> [Data for this task]:
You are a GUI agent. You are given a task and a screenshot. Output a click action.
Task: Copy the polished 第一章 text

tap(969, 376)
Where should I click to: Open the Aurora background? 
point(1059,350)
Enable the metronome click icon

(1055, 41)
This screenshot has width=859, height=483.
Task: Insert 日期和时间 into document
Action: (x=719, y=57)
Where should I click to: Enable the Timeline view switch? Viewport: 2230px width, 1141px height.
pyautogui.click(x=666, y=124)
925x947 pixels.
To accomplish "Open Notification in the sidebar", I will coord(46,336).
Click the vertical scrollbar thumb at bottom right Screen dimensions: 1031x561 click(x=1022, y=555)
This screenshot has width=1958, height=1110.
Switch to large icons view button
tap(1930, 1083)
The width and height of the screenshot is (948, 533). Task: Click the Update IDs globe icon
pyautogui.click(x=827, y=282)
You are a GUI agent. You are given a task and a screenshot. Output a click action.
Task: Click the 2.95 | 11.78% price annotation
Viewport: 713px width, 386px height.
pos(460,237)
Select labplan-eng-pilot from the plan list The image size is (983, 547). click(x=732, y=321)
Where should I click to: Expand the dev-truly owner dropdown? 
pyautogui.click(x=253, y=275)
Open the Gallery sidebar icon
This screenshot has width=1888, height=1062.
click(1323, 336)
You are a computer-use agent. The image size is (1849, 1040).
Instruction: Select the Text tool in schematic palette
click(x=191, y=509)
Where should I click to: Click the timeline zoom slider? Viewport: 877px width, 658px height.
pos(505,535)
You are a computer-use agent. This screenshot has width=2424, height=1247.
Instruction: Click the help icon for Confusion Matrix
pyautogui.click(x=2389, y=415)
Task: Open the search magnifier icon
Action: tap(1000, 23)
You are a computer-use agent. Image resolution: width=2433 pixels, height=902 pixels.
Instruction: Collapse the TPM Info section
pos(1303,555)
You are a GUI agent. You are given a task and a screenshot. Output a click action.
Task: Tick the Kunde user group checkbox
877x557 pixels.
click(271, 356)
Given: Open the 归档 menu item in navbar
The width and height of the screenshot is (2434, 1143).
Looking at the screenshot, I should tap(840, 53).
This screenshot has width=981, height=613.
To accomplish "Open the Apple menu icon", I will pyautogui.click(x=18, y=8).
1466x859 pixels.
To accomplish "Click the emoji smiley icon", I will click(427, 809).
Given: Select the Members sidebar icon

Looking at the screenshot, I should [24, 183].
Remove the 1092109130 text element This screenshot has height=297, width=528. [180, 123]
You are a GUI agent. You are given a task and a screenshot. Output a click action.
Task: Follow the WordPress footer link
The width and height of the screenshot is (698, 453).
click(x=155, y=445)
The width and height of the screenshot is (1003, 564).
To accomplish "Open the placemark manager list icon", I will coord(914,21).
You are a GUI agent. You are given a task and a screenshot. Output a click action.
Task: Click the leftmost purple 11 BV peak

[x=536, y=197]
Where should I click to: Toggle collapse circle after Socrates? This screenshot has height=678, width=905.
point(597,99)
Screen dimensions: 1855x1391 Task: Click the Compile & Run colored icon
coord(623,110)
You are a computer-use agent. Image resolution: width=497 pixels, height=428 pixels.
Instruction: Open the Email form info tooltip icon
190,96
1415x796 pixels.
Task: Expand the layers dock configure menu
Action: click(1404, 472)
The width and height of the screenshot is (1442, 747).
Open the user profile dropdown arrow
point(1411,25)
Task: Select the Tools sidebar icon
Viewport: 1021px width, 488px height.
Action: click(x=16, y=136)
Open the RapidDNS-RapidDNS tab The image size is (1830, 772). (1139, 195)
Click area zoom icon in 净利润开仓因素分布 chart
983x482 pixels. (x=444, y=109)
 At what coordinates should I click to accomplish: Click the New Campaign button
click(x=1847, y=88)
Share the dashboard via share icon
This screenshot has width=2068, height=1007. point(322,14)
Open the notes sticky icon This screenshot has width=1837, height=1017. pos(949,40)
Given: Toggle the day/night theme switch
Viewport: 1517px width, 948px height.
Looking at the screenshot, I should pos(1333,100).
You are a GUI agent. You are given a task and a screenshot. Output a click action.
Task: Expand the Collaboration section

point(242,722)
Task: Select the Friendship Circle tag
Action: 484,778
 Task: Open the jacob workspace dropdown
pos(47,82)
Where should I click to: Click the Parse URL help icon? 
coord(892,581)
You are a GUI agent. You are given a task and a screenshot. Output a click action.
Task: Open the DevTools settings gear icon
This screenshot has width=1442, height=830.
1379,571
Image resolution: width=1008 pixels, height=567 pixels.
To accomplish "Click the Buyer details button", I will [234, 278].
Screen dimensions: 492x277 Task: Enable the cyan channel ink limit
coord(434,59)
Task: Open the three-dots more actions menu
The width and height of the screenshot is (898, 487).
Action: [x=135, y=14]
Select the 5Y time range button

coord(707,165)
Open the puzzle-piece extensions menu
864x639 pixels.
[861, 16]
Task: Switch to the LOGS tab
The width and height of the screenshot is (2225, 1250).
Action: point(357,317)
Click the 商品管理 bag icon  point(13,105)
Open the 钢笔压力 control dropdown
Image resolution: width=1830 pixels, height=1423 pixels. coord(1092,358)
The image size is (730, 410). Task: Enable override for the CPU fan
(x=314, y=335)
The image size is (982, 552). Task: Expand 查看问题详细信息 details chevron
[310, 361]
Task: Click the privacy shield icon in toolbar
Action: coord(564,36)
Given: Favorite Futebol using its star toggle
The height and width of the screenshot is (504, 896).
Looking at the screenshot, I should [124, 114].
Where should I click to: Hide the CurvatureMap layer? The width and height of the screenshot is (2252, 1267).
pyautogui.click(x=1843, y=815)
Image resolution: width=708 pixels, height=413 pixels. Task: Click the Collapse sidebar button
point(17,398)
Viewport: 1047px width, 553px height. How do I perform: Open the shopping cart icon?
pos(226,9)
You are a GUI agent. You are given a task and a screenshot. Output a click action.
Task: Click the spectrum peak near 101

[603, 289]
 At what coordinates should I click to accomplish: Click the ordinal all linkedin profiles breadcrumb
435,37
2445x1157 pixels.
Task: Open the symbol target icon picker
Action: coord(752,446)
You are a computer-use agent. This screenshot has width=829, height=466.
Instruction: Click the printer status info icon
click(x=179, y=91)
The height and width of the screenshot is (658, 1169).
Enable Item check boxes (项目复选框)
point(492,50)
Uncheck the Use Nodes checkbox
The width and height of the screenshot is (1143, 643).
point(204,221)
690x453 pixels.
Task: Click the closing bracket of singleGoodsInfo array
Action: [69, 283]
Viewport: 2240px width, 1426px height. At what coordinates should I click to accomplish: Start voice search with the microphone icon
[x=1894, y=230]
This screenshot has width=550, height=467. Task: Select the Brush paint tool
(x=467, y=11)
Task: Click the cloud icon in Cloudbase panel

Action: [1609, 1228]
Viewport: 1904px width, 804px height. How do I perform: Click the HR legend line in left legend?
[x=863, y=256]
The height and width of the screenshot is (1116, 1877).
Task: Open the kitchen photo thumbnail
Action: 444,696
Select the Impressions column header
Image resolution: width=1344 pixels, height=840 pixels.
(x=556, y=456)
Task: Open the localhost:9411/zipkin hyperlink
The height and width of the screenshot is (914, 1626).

> [Work instructions]:
If a line in the records holds the word "list", count it, then give only the total.

> [Answer section]:
2